**MATERIAL:**
* * * * *

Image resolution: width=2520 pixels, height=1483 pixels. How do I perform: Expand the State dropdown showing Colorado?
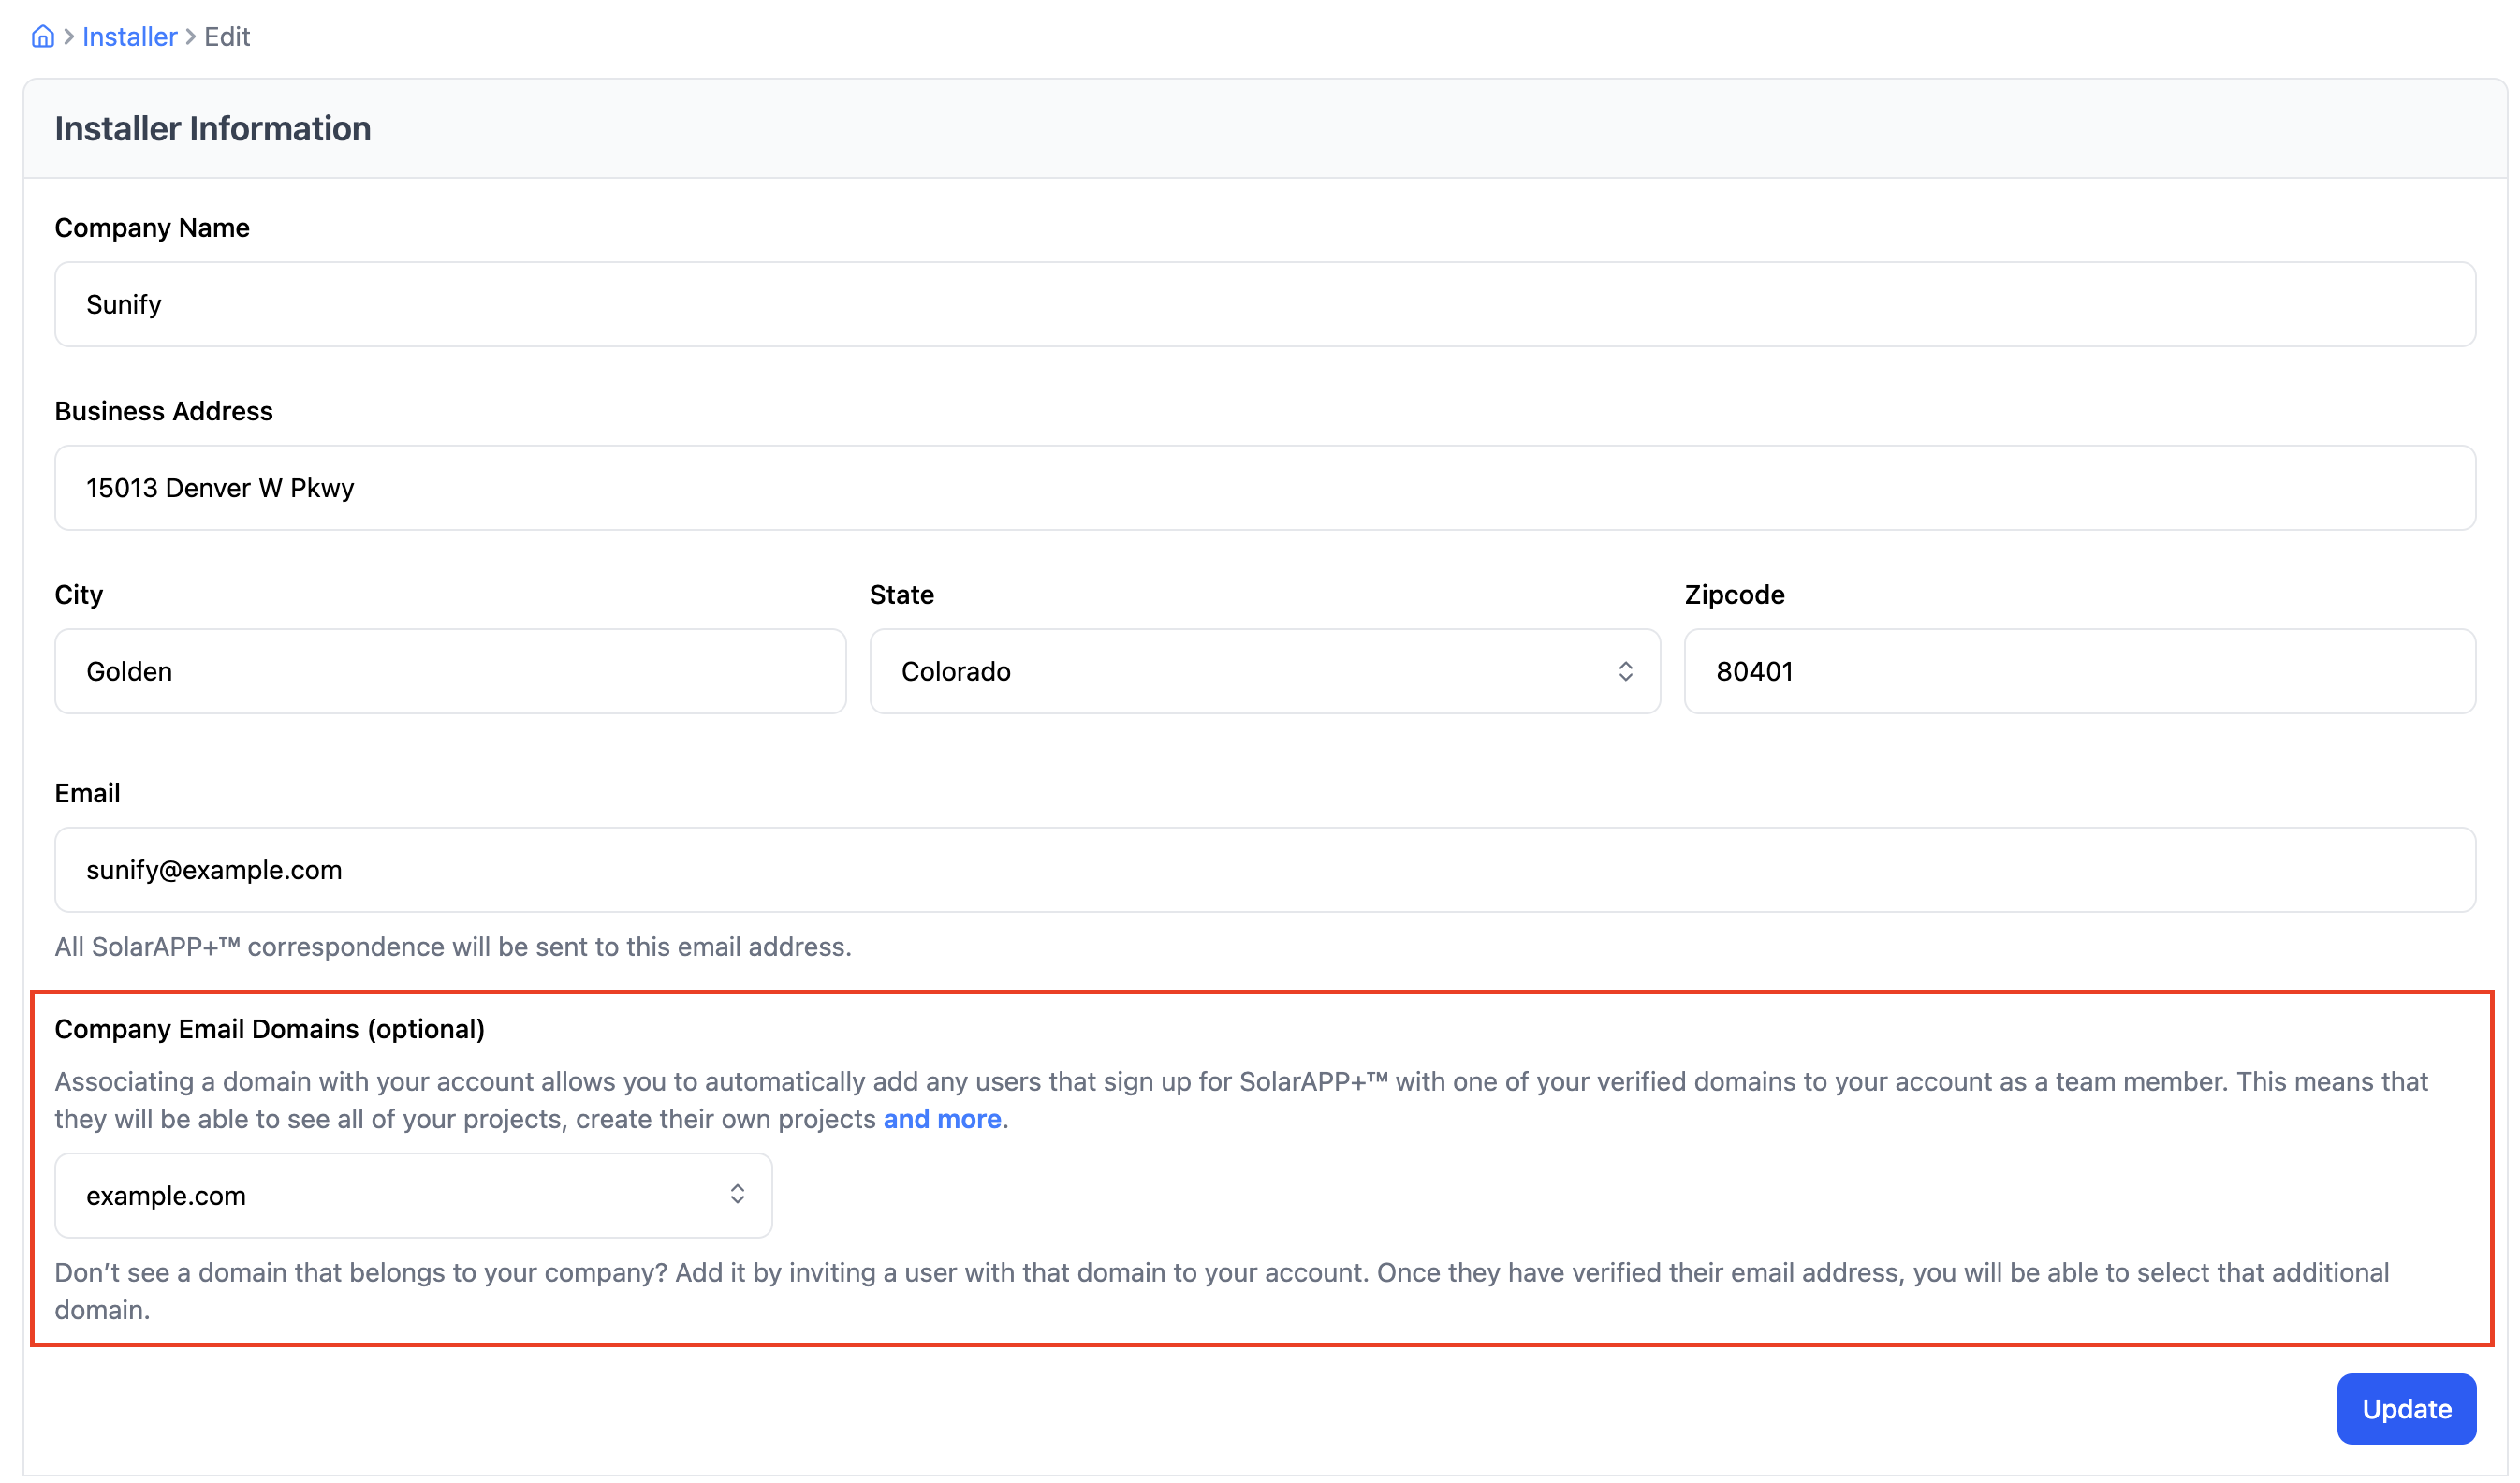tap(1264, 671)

* * * * *

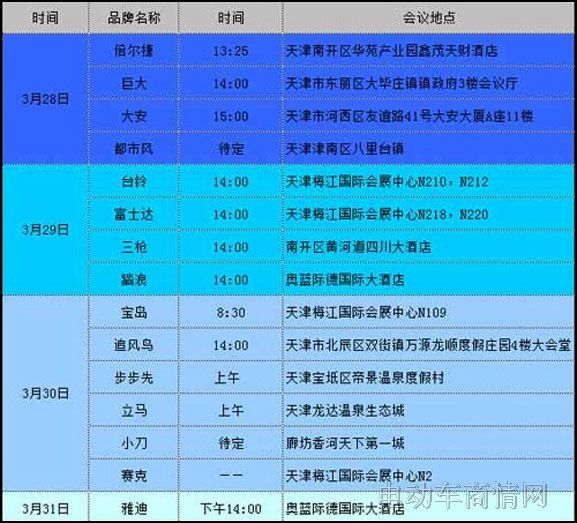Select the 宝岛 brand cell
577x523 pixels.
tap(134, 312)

* * * * *

**PROBLEM REQUIREMENTS:**
Reproduce the material word for word, starting with the line that contains "Image resolution: width=2520" and continuing through the line that contains "tap(1264, 671)". Leave out the pictures.

**WRITTEN ANSWER:**
Image resolution: width=2520 pixels, height=1483 pixels. How do I perform: Expand the State dropdown showing Colorado?
tap(1264, 671)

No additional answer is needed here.